Weaviate supports KNN and ANN search using HNSW indexing algorithms. Weaviate provides inverted indexes and vector search indexes and uses vectorization to speed up query execution. Users are responsible for index maintenance.

Elasticsearch supports KNN and ANN search using HNSW indexing algorithms. Elasticsearch provides inverted indexes and vector search indexes and uses vectorization to speed up query execution. Users are responsible for index maintenance.

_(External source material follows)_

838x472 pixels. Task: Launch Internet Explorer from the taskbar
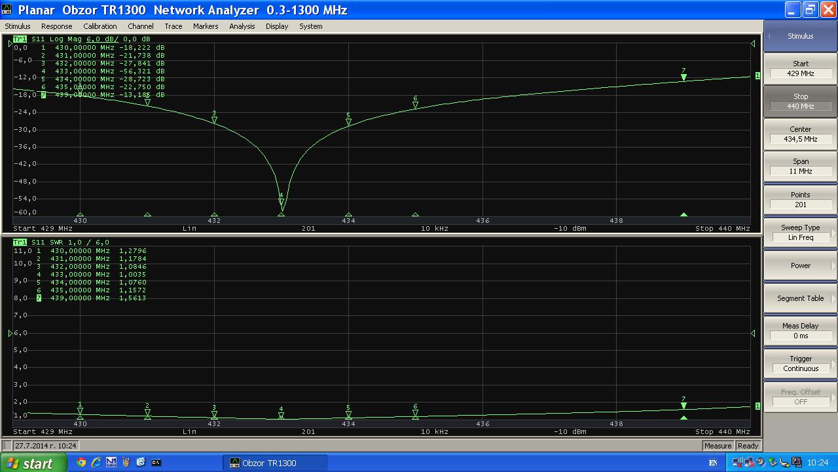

Weaviate vs Elasticsearch Querying

Querying
Weaviate
Elasticsearch
Metadata filtering
Weaviate supports metadata filtering and hybrid search. Weaviate pre-filters the data and only if a number of records returns (default- greater than 40,000) will it run an ANN search. Otherwise, it uses a brute force exact search.
Weaviate uses a strict schema system with all of the fields and their type specified before the data is indexed.
Elasticsearch supports metadata filtering and hybrid search. Elasticsearch filters are applied during the approximate kNN search.
Multi-modal models
Weaviate supports multi-modal modules with CLIP.
Elasticsearch enables searches across multiple kNN fields to support multi-modal models.
API (SQL, REST, etc)
Weaviate has RESTful APIs for database management and CRUD operations and a GraphQL API for accessing data objects and search.
Elasticsearch exposes REST APIs that can be called directly to configure and access Elasticsearch features.

Weaviate pre-filters data before an approximate kNN search. Weaviate supports a GraphQL API for search.

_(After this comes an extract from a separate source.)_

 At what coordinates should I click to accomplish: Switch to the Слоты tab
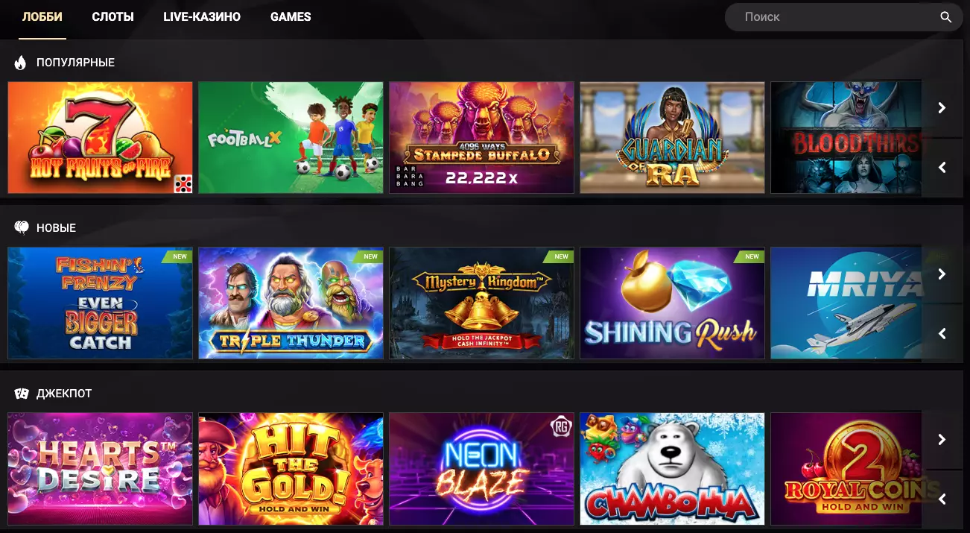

Elasticsearch supports REST APIs.


Weaviate vs Elasticsearch Ecosystem

Ecosystem
Weaviate
Elasticsearch
Integrations (Huggingface, Langchain, etc.)
Weaviate supports API calls to OpenAI, Cohere and HuggingFace to insert and index embeddings. Weaviate has an integration to Langchain and LlamaIndex.
To use a third party model with Elasticsearch like Huggingface, you must import and deploy the model, and then create an ingest pipeline with an inference processor to perform data transformation. Elasticsearch has an integration with Langchain.

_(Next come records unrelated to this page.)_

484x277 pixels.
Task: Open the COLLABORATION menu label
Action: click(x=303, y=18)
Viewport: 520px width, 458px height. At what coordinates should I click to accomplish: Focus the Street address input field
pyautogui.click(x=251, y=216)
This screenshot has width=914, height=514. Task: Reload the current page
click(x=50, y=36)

Weaviate vs Elasticsearch Architecture

Architecture
Weaviate
Elasticsearch
Cloud architecture
Weaviate was built for on-prem and has recently introduced a managed offering. Weaviate has a tightly coupled architecture where CPU, RAM and SSD scale together for ingestion and queries. Weaviate stores its object store and inverted index within the same shard; it places its vector index next to the object store. Users responsible for clusters, shards and indexes. Resharding is an expensive operation.
Built for on-prem. Indexing and search are run on the same instances which has the potential to cause compute contention. Users responsible for clusters, shards and indexes.
Scalability
Weaviate scales horizontally for ingestion and queries. Replicas to support high QPS use cases are still in development. Dynamically scaling a cluster is not fully supported- nodes cannot be removed if data is present. In this architecture, ingestion and queries use the same CPU and memory resources, there is no resource isolation, allowing for potential resource contention.
Elasticsearch requires deep expertise around servers, clusters, nodes, indexes and shards to operate at scale. For vector search on Elasticsearch, users may face scaling challenges given that indexing and search are run on the same instance, all vector data must fit into the page cache and each index segment has an HNSW graph that needs to be searched which constributes to latency.
Enterprise readiness
Weaviate does not have case studies of enterprises using their product in production.
Elasticsearch is used by enterprises at scale including Booking.com and Cisco.

Weaviate is built for on-prem with a tightly coupled architecture. Scaling Weaviate requires data and infrastructure expertise and management.

Elasticsearch is built for on-prem with a tightly coupled architecture. Scaling Elasticsearch requires data and infrastructure expertise and management. Elasticsearch is used by enterprises including Booking.com and Cisco.